Biomarkers such as mismatch repair deficiency (dMMR), microsatellite instability (MSI), p53 positivity, and POLE mutations possess the potential to inform treatment decisions in patients with endometrial cancer, but several questions still need to be addressed, according to Casey M. Cosgrove, MD.
For example, Cosgrove added that dMMR or MSI status and increased tumor mutational burden are more clearly defined for use in clinical practice, but it is still unclear whether a patient with a tumor that harbors aPOLE mutation can safely forego treatment.

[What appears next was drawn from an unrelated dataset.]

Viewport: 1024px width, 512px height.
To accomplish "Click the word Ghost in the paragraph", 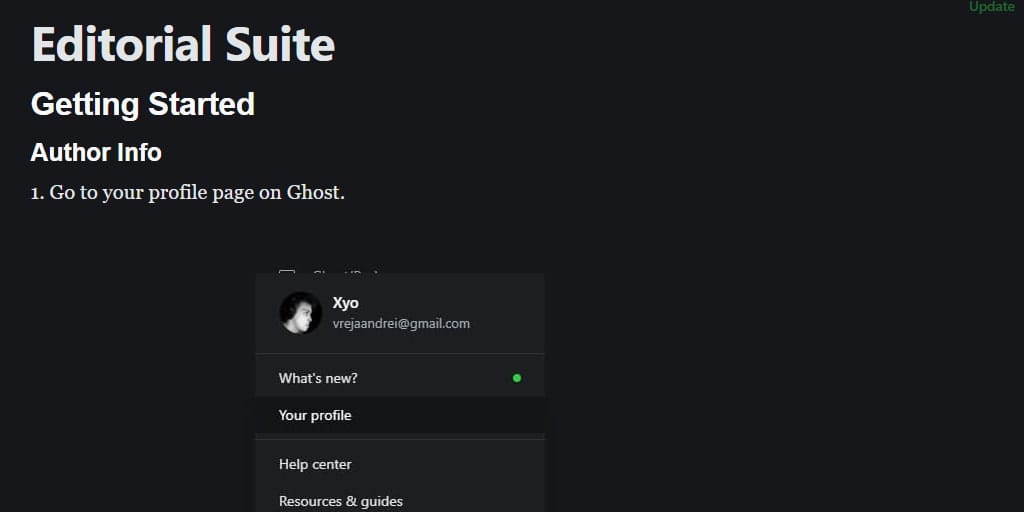I will [x=313, y=193].
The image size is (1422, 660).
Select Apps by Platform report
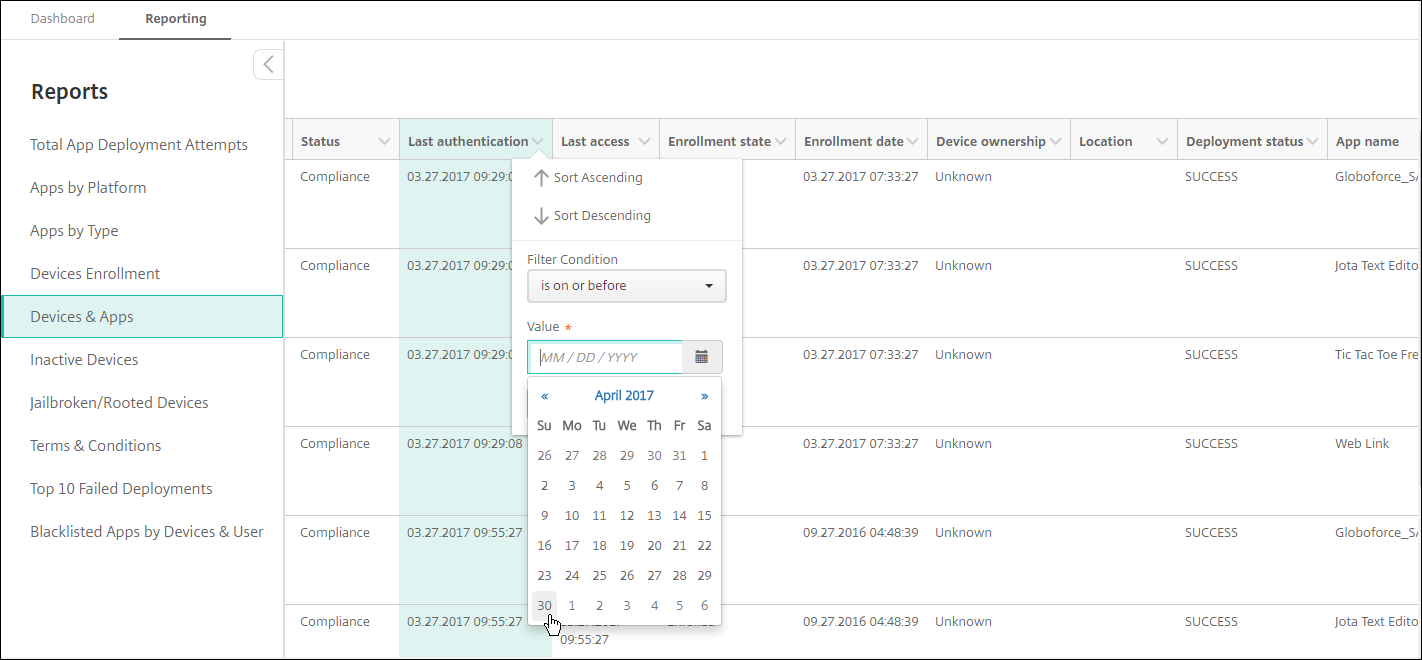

“[We] must continue to integrate the right biomarkers that we have information for into clinical practice,” Cosgrove said. “Certainly, it is easy to order a lot of testing, but if we do not have a clear game plan with what we are going to do with that testing, then we [could] harm our patients. [We need to practice some] caution when we are discussing biomarkers and new technologies with any cancer types.”
In an interview with OncLive® during the 2022 SGO Winter Meeting, Cosgrove, an assistant professor in the Department of Gynecologic Oncology at The Ohio State University College of Medicine, discussed the current state of biomarkers in the realm of endometrial cancer and how they may be optimally leveraged for prognostic and predictive purposes.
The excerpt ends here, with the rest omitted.